Belediyelerde “Borcum yok” modası

Yerel seçimlere neredeyse 2 yıl var ama belediyeler arasında rekabet hızlandı. Akıllı belediye başkanları “akıllı şehirler” ortaya çıkarmak için var gücüyle çalışıyor.
İşin sevindirici tarafı, iddialı başkanlar, “Bizim belediyenin borcu yok” modası başlattı.
Konya’nın Selçuklu Belediye Başkanı Uğur İbrahim Altay da bu trendin öncülerinden. Geçenlerde İstanbul’a geldi ve hem yaptıklarını hem de kentini anlattı. Nüfusu en kalabalık 17′nci belediye olan Selçuklu’da 495 bin kişi yaşıyor. Altay, 63 ilden büyük olan Selçuklu’nun hiç borcu olmadığını söylerken, “Bunu nasıl başardınız” sorusuna şu cevabı verdi: “Bizde emlak vergilerinde pek kaçak göçek yoktur. Yüzde 95′ini tahsil ediyoruz. Bunun yanında da parselasyonumuz tamamen yapılmış olduğundan arsa satışlarıyla gelirlerimiz artmıştır. Geçen yılki bütçeyi gerçekleştirme oranımız da yüzde 99 olmuştur.
Arsa alanlar da ödemelerini de günü gününe aksatmadan yapıyormuş. Başka belediyeler gibi de gecekondu!ya müsamaha yok!
Başkan Altay, belediye gelirleriyle örnek işler yaptığını söylüyor. Mesela, “Türkiye’nin ilk kelebek çiftliği müzesi”, mesela Türkiye’nin en büyük kongre merkezi bunlardan sadece ikisi.
Selçuklu medeniyetini yaşatmak için de sempozyumlar düzenleten Altay.
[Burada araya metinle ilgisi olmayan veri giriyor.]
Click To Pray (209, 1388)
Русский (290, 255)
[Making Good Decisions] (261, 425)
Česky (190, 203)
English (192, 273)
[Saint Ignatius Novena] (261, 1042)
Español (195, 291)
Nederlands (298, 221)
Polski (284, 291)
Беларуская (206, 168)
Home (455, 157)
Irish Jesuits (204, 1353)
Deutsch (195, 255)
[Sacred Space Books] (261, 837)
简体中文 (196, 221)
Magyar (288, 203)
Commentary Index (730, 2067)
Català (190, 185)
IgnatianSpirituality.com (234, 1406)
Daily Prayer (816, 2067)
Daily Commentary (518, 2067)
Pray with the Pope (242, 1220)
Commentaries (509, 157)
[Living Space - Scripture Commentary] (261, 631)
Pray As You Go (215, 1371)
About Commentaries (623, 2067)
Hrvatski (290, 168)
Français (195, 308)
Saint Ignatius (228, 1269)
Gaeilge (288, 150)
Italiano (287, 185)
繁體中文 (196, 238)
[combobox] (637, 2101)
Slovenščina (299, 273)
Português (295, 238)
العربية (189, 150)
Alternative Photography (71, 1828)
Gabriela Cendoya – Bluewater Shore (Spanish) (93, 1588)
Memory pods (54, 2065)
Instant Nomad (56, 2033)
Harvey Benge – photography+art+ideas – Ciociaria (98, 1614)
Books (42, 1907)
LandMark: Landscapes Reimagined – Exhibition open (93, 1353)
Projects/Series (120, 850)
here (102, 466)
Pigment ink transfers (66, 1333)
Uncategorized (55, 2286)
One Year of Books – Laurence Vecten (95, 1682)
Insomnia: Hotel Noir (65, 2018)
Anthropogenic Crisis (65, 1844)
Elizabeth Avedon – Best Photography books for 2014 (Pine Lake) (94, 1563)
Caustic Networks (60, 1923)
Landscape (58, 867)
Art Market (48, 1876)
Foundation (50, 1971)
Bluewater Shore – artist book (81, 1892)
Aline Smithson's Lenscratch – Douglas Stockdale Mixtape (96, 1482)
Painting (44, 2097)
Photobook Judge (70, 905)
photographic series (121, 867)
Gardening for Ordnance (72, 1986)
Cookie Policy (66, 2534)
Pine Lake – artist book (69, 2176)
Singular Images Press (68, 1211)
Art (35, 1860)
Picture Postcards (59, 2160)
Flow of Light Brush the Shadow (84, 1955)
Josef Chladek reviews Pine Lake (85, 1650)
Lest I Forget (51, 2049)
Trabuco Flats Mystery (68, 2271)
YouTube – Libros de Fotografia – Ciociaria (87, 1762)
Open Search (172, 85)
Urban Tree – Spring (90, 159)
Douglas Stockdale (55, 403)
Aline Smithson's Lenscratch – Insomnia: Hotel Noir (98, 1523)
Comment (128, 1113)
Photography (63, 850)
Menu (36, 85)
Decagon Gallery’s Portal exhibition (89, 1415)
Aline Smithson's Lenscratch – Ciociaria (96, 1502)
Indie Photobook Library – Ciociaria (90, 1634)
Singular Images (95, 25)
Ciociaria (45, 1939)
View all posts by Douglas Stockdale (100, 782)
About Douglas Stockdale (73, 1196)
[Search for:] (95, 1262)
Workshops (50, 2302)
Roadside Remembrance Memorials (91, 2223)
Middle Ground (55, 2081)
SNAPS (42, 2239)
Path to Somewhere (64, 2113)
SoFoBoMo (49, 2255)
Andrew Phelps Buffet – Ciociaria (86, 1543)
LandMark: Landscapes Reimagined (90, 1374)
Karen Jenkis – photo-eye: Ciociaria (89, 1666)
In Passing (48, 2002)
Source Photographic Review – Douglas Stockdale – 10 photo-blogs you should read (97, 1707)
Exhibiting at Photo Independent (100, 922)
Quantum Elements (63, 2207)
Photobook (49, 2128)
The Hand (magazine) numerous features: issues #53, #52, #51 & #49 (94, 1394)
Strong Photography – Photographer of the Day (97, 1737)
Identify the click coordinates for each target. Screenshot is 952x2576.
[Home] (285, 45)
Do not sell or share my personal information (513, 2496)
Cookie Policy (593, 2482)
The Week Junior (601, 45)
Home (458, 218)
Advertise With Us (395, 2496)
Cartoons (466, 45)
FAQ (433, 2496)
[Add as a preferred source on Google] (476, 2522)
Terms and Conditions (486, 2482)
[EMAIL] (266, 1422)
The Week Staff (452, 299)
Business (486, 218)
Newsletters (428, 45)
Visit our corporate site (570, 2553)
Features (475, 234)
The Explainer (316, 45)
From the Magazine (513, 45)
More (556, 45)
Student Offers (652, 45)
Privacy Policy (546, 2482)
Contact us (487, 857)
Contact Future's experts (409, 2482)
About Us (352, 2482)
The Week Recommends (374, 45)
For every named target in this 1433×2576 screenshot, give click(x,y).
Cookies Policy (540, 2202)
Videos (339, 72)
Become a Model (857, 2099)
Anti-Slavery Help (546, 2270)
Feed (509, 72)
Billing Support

Sile bölgesindeki tarihi eserler için de restorasyon çalışmalarına soyunmuş.
Kadın girişimciler için projeler yaptıran Altay, her girişimci kadına 70 bin lira verildiğini söyleyince Selçuklu’da yaşayan kadınların çok şanslı olduğunu düşündüm.
Altay, 2012 bütçesinin ise 250 milyon lira olduğunu ifade etti.
Diyorum ki, “Mutlu kentler, mutlu ve akıllı başkanlarla ortaya çıkarılır.”
Kaynak : Bugün

Türkiye’nin ilk kelebek parkı Konya’da kuruluyor!

Türkiye’nin ilk kelebek parkı Konya’da kuruluyor!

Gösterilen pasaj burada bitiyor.